The Georgia Coast Atlas is a multidisciplinary online project developed by Emory University that uses the Georgia coast and its barrier islands as a venue for redefining the concept of a traditional atlas. Instead of paper maps, the Atlas uses digital scholarship to explore the ecological, geographic (physical and human), and geological dimensions of the Georgia coast. The Atlas is done jointly through the Center for Digital Scholarship and the Department of Environmental Sciences, combining digital media with scholarly content – text, audio, photos, on-site edited videos, 3-D panoramas, drone footage – intended to serve educators, conservationists, students, and the general public. We have also begun using the Atlas as an outlet for undergraduate research projects, with students developing scholarly content for the site.
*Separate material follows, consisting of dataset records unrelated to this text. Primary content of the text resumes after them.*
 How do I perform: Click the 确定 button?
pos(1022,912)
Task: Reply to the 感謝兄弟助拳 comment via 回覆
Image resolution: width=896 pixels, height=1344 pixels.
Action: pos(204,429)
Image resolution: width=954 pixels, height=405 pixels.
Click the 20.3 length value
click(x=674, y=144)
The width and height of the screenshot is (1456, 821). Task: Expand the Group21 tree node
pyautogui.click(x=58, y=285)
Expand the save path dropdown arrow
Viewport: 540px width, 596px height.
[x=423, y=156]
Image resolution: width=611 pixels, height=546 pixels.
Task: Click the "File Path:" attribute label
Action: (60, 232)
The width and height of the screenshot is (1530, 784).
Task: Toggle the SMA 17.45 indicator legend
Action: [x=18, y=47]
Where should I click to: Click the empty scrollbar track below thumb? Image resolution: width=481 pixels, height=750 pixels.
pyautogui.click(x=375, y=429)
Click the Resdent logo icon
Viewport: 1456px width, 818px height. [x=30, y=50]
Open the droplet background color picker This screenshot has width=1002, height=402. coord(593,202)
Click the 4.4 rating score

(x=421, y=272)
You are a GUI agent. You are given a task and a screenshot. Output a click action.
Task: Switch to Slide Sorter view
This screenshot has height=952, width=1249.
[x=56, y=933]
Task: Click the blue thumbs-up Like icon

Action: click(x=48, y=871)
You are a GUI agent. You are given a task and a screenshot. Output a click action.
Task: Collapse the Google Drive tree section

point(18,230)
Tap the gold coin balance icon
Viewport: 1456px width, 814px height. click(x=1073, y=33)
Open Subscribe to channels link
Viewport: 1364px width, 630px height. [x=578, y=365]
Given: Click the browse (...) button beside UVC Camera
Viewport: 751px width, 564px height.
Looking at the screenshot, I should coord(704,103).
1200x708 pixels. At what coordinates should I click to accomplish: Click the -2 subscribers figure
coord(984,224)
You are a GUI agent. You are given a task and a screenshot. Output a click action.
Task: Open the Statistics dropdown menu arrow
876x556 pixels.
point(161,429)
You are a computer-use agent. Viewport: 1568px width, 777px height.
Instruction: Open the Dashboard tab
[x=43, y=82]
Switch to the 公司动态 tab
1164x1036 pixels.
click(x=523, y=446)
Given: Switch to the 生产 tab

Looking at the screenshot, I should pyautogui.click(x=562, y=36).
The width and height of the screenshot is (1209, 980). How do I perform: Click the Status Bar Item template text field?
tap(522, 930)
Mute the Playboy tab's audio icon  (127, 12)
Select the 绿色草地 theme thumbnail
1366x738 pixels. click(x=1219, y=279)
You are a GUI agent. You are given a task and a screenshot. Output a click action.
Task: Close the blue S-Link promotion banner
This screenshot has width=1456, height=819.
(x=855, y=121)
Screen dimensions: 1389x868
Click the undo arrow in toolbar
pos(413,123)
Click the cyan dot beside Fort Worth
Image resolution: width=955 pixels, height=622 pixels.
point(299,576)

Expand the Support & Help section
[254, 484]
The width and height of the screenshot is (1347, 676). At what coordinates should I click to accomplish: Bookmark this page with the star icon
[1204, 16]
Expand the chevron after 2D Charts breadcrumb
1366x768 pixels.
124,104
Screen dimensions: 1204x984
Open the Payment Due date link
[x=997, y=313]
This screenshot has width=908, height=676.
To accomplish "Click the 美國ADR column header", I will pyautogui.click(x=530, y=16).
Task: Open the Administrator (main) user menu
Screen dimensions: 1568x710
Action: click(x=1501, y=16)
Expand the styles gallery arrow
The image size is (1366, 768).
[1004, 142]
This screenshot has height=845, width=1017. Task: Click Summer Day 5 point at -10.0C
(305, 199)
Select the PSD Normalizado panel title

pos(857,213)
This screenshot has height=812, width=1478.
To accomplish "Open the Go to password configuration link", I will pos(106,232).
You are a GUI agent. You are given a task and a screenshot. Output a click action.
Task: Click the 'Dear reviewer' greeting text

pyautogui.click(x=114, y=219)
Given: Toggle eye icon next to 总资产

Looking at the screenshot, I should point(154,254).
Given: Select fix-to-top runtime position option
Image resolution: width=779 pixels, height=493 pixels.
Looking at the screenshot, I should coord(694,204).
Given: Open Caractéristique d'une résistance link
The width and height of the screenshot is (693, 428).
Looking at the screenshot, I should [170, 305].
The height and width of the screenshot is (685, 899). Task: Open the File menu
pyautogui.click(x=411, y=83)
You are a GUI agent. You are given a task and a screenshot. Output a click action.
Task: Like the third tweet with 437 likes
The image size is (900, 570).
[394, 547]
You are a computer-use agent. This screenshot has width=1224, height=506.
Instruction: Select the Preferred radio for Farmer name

In this case example, an undergraduate student (Moore Torres) studied the Holocene barrier islands of Wolf and Egg Islands, located on the mouth of the Altamaha River. Both islands are part of a U.S. National Wildlife Refuge for shorebird conservation and difficult to access, meaning most people can only learn about them remotely. Island changes over time were studied by using GIS and aerial photographs from 1953 through 2015, with polygon shorelines applied to calculate island-area changes over time. This in turn showed whether the islands underwent net erosion or accretion. These methods demonstrated that Egg Island had net accretion from 1953 to 1974, net erosion from 1974 to 1977, and accretion from 1982 to 2015. In contrast, Wolf Island had net erosion from 1974 through 2015, which may be attributable to sea-level rise, longshore drift, or both. We have since integrated this initial research on the geological history of the islands with information about the ecological and human histories of the islands. This combined material was then put online and linked directly to digital maps of Wolf and Egg Islands, providing a fuller (and geographically based) context for understanding the islands. We hope this example acts as a template for future undergraduate research projects feeding directly into the Atlas, giving students a valuable educational experience that also delivers the fruits of their research to the public.